E' Domenico Costarella, dirigente della Protezione civile della Calabria, a descrivere la strategia orribile che c'è dietro gli incendi dolosi che devastano la regione in cui sono coinvolti anche gli animali, in particolare i gatti che sono vittime non solo delle fiamme ma che vengono utilizzati anche come inneschi.
A rilanciare il video nel quale il dirigente spiega le tecniche utilizzate dai criminali per far sviluppare le fiamme è stato Roberto Occhiuto, presidente della Regione Calabria, in un post sul suo account ufficiale su Facebook in cui ha commentato con un laconico: "Il peggior nemico dell'uomo è l'uomo" e lasciato parlare appunto Costarella attraverso le immagini.
Ciò che il dirigente descrive in modo dettagliato sono gli inneschi ritardati che vengono utilizzati per scatenare le fiamme. Nell'elenco ci sono candele, stracci e bottiglie con stoppini imbevuti di liquidi infiammabili e poi la tecnica più atroce: "Abbiamo visto gatti cui era stata legato uno straccio alla coda (infiammato ndr), venivano lanciati nei campi… correvano e procuravano incendi".
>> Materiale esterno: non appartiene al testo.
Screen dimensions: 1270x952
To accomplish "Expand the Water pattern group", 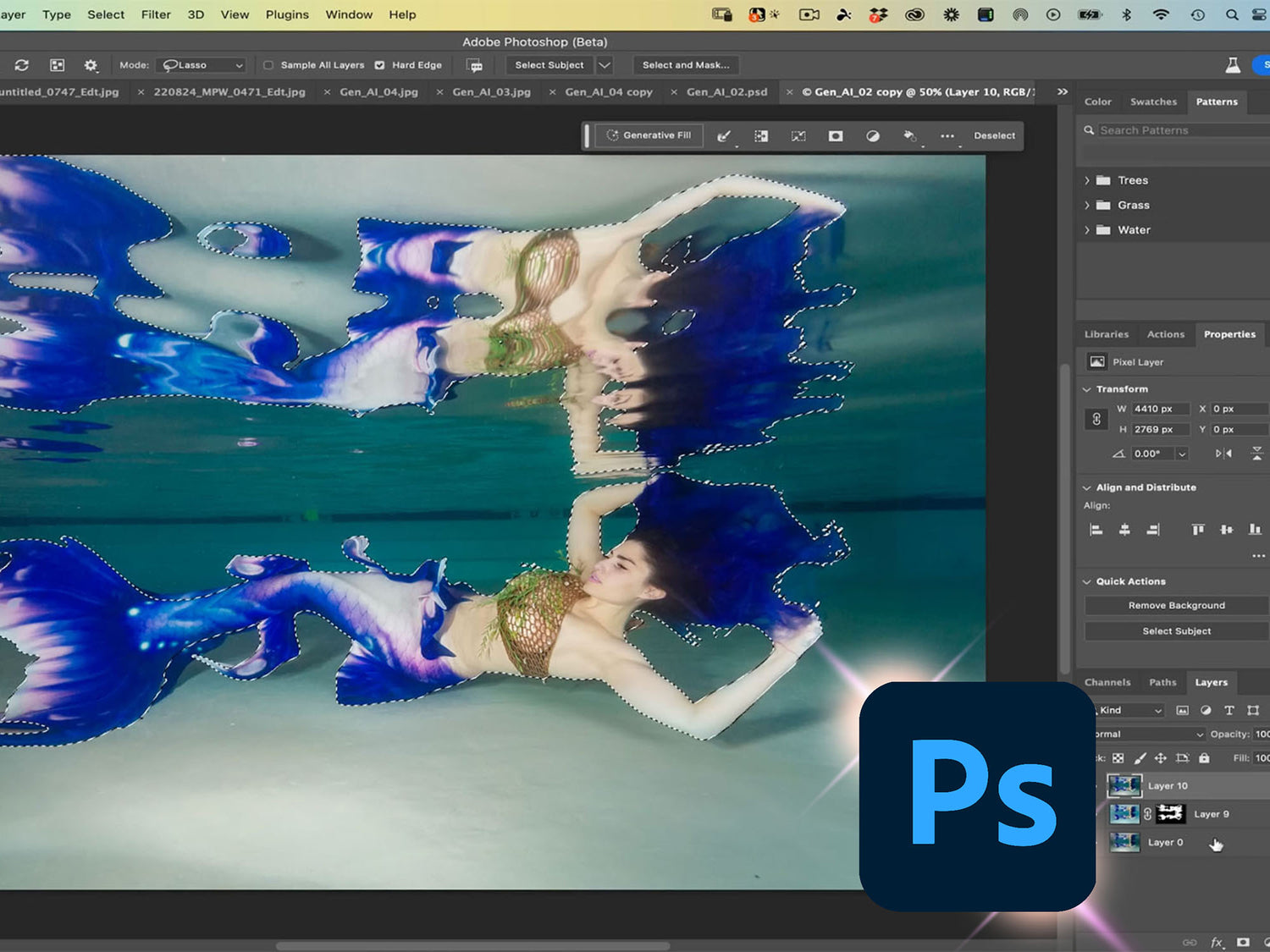I will (1088, 229).
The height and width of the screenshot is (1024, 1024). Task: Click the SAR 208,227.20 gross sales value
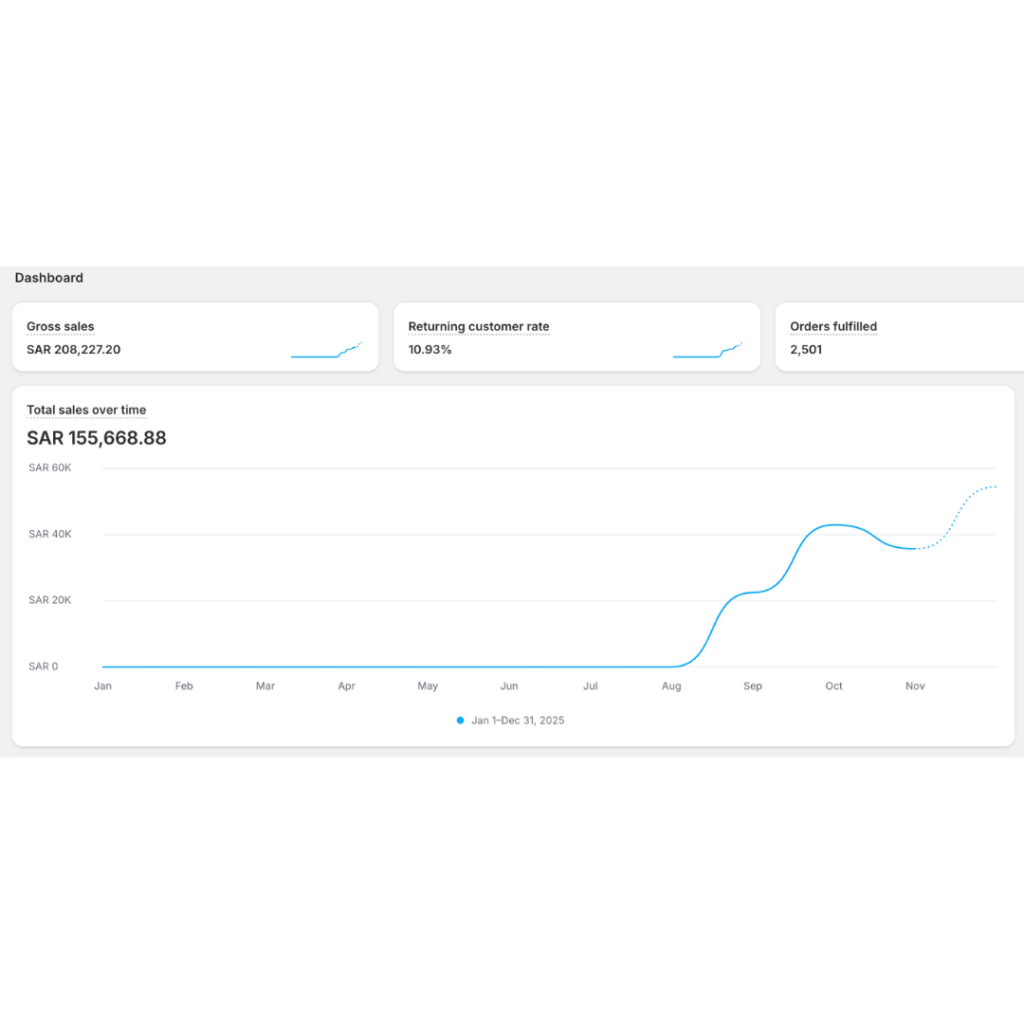[x=73, y=350]
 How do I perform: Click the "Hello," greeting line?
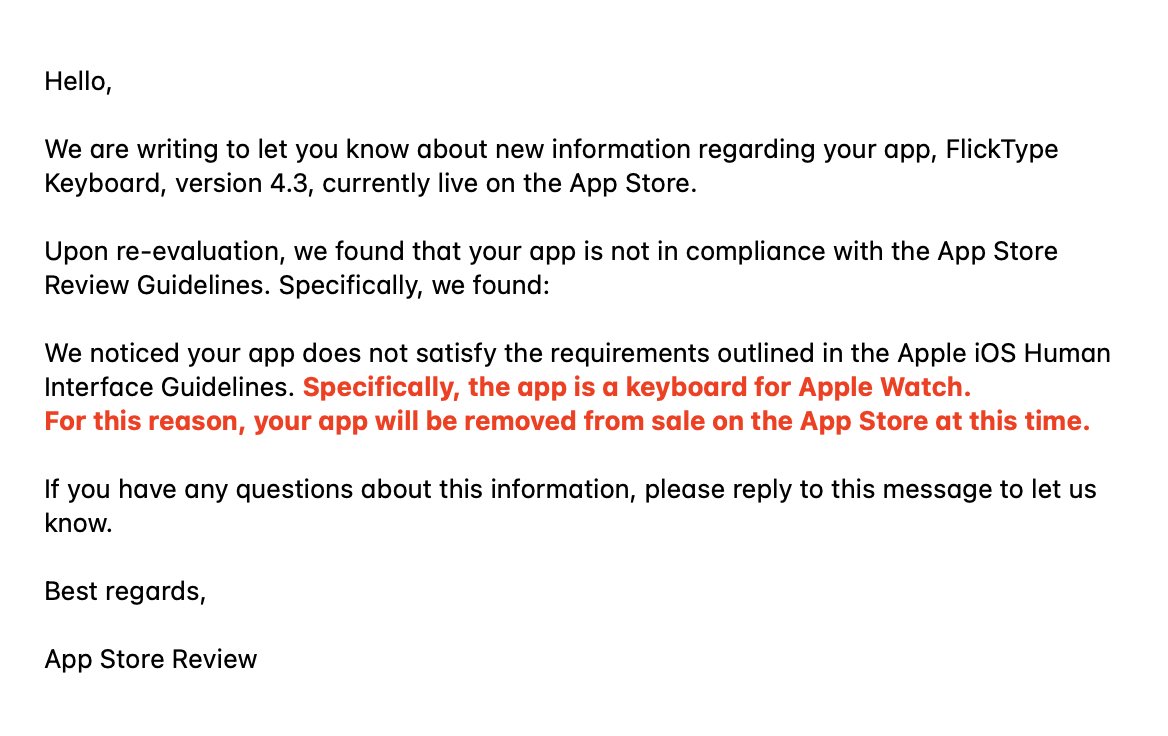(x=78, y=82)
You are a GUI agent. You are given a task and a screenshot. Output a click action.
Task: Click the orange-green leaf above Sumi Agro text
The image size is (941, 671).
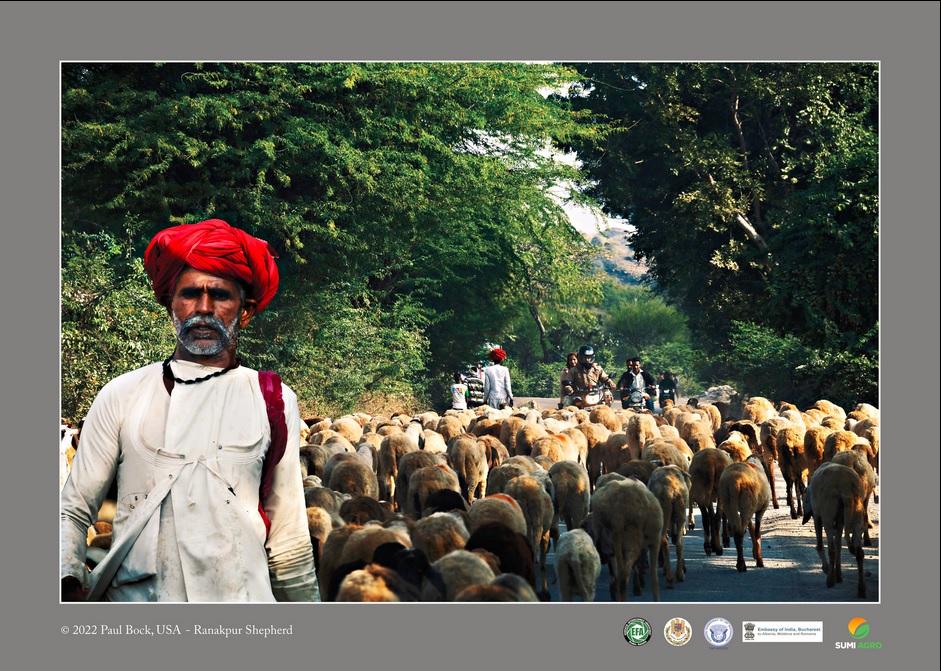[858, 627]
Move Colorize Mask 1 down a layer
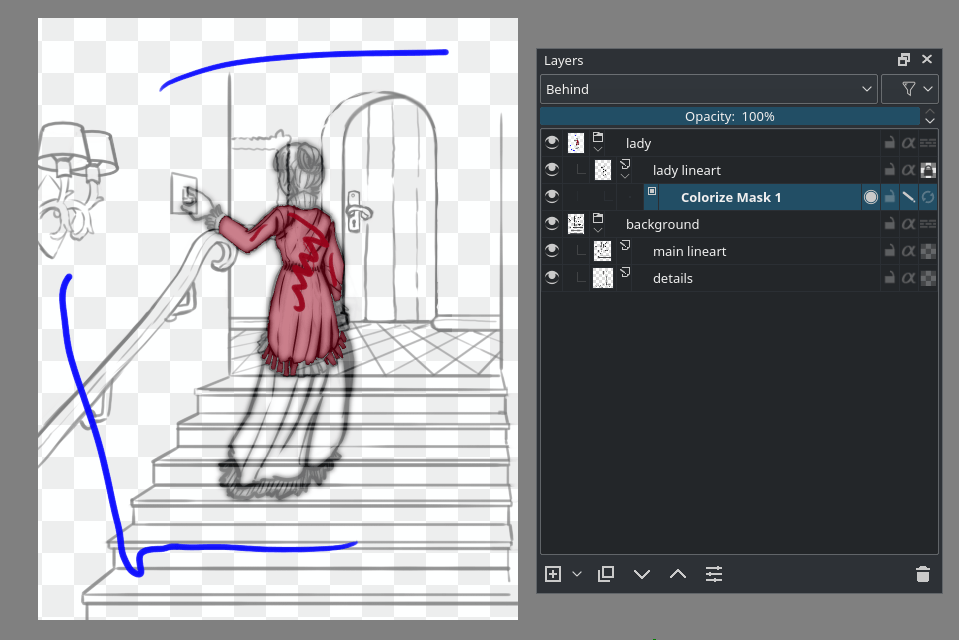The width and height of the screenshot is (959, 640). click(642, 574)
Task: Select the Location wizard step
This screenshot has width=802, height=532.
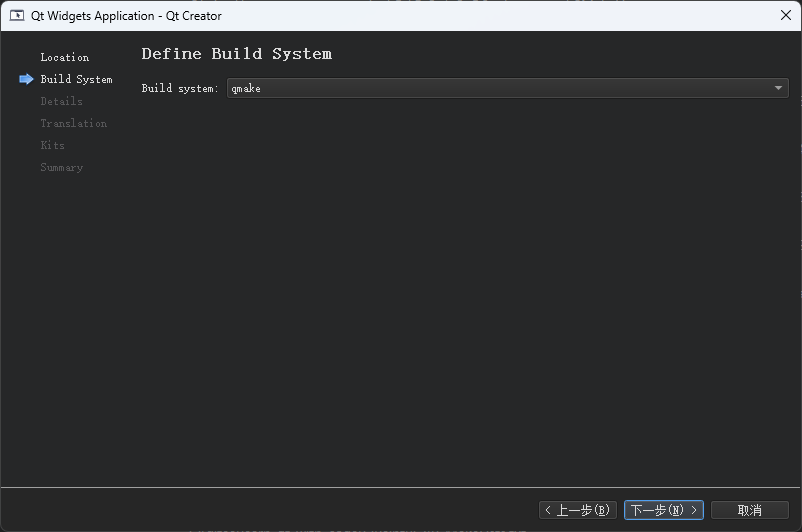Action: pyautogui.click(x=65, y=57)
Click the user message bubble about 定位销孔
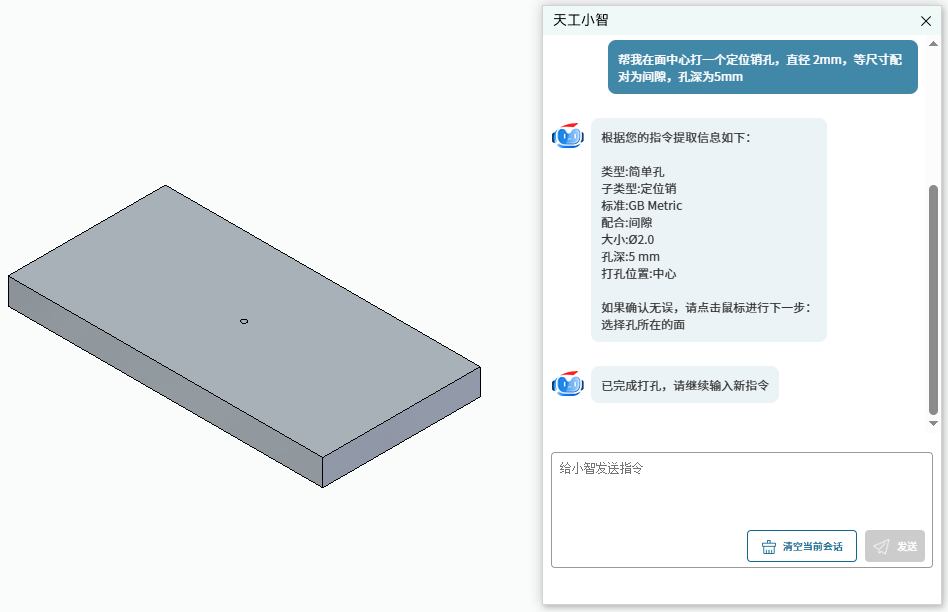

Come dice lo stesso Costarella queste azioni sono il "frutto di una mente non solo dolosa ma criminale" e i danni per l'ecosistema sono enormi, sia in termini di fauna che di flora. L'utilizzo di animali dati alle fiamme per far propagare il fuoco non è la prima volta che emerge e recentemente la stessa denuncia è stata fatta da Giuseppe Antoci, presidente del Parco dei Nebrodi in Sicilia che ha indicato l'utilizzo degli animali come pratica diffusa dalla mafia per contenziosi legati ai possedimenti dei terreni.
LNDC Animal Protection ha sporto denuncia contro ignoti. "Stando a quanto riferito dalla Protezione Civile, ci troviamo di fronte non soltanto a un gravissimo reato ambientale, ma anche a uno degli episodi di crudeltà nei confronti degli animali più sconvolgenti degli ultimi anni – dichiara la presidente Piera Rosati – Pensare che un gatto possa essere trasformato in uno strumento di morte, terrorizzato dal fuoco e costretto a correre fino a morire tra le fiamme, è qualcosa che provoca sgomento e indignazione. È una violenza che non ha alcuna giustificazione e che rivela una totale assenza di umanità".